## Directive
Decide whether each statement agrees with the post on Unicode regex and Hindi that follows. Answer yes or no for each, quoting the deciding words of the post. 1. The issue under discussion was first reported 20 months ago. 2. Matching `\w+` against w2 returns the whole word. 3. In the session shown, the combining diaeresis counts as alphabetic.

## Selected extract
-=-=-

Unicode regex and Hindi language

Sat Nov 29 18:13:40 EST 2008

John Machin wrote:

John, nothing I wrote was directed at you.  If you feel insulted, you 
have my apology.  My intention was and is to get future movement on an 
issue that was reported 20 months ago but which has lain dead since, 
until re-reported (a bit more clearly) a week ago, because of a 
misunderstanding by the person who (I believe) rewrote re for unicode 
several years ago.

> Like this:
> 
> | >>> w1 = u"L\N{LATIN SMALL LETTER O WITH DIAERESIS}wis"
> | >>> w2 = u"Lo\N{COMBINING DIAERESIS}wis"
> | >>> w1
> | u'L\xf6wis'
> | >>> w2
> | u'Lo\u0308wis'
> | >>> import unicodedats as ucd
> | >>> ucd.category(u'\u0308')
> | 'Mn'
> | >>> u'\u0308'.isalpha()
> | False
> | >>> regex = re.compile(ur'\w+', re.UNICODE)
> | >>> regex.match(w1).group(0)
> | u'L\xf6wis'
> | >>> regex.match(w2).group(0)
> | u'Lo'

Yes, thank you.  FWIW, that confirms my suspicion.

Terry

-=-=-

## Data section
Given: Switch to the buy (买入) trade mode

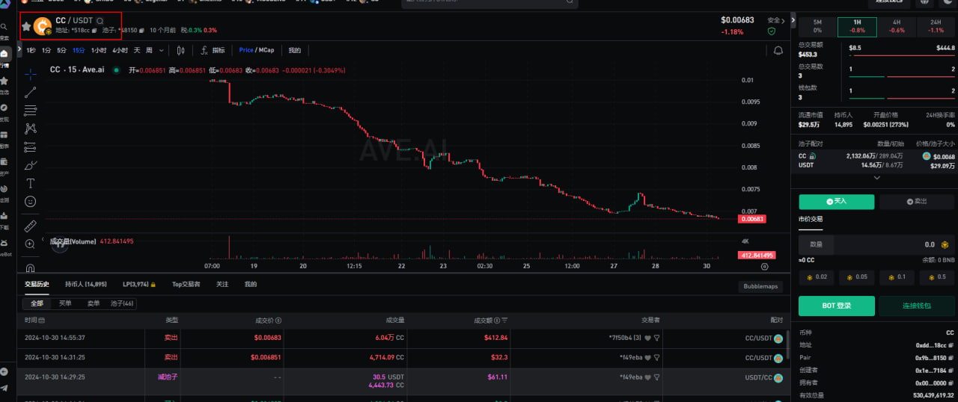Looking at the screenshot, I should [836, 202].
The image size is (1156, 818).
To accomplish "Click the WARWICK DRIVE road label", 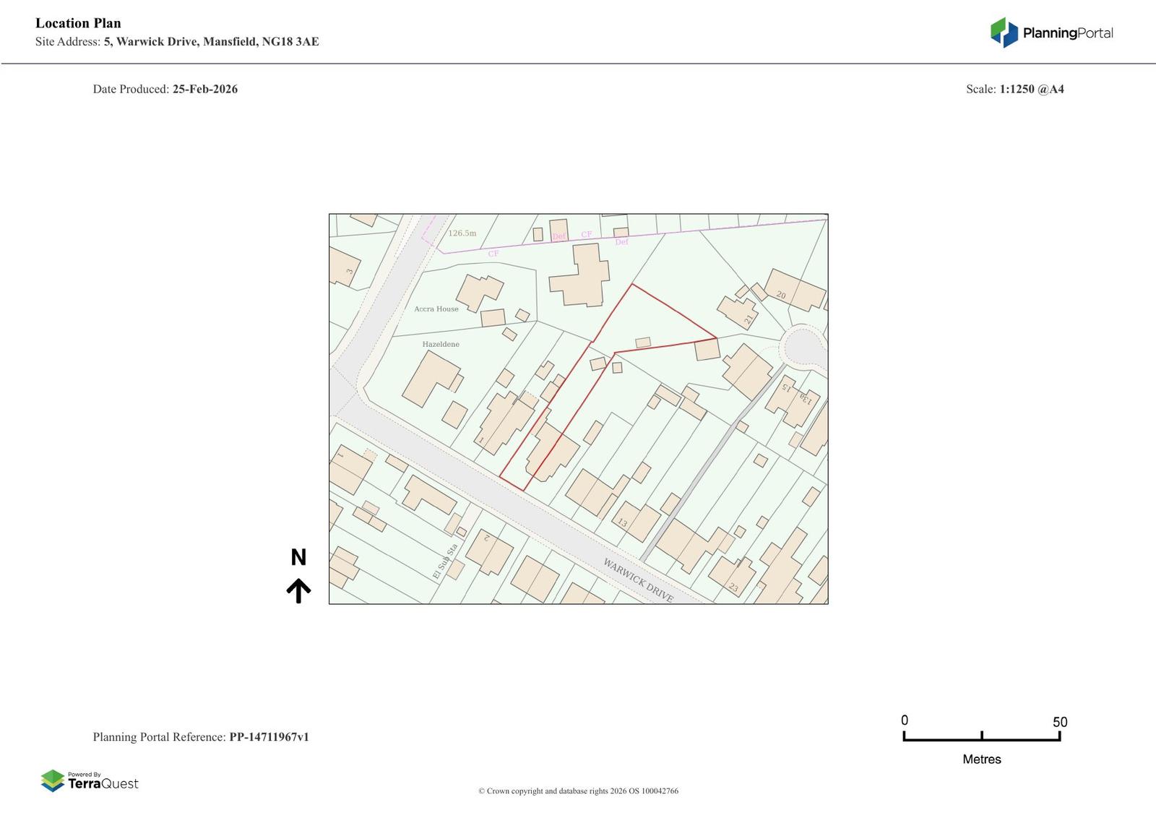I will tap(638, 580).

-=-=-

## Written response
1. Yes: "an issue that was reported 20 months ago"
2. No: "regex.match(w2).group(0)" gives "u'Lo'"
3. No: "u'\u0308'.isalpha()" gives "False"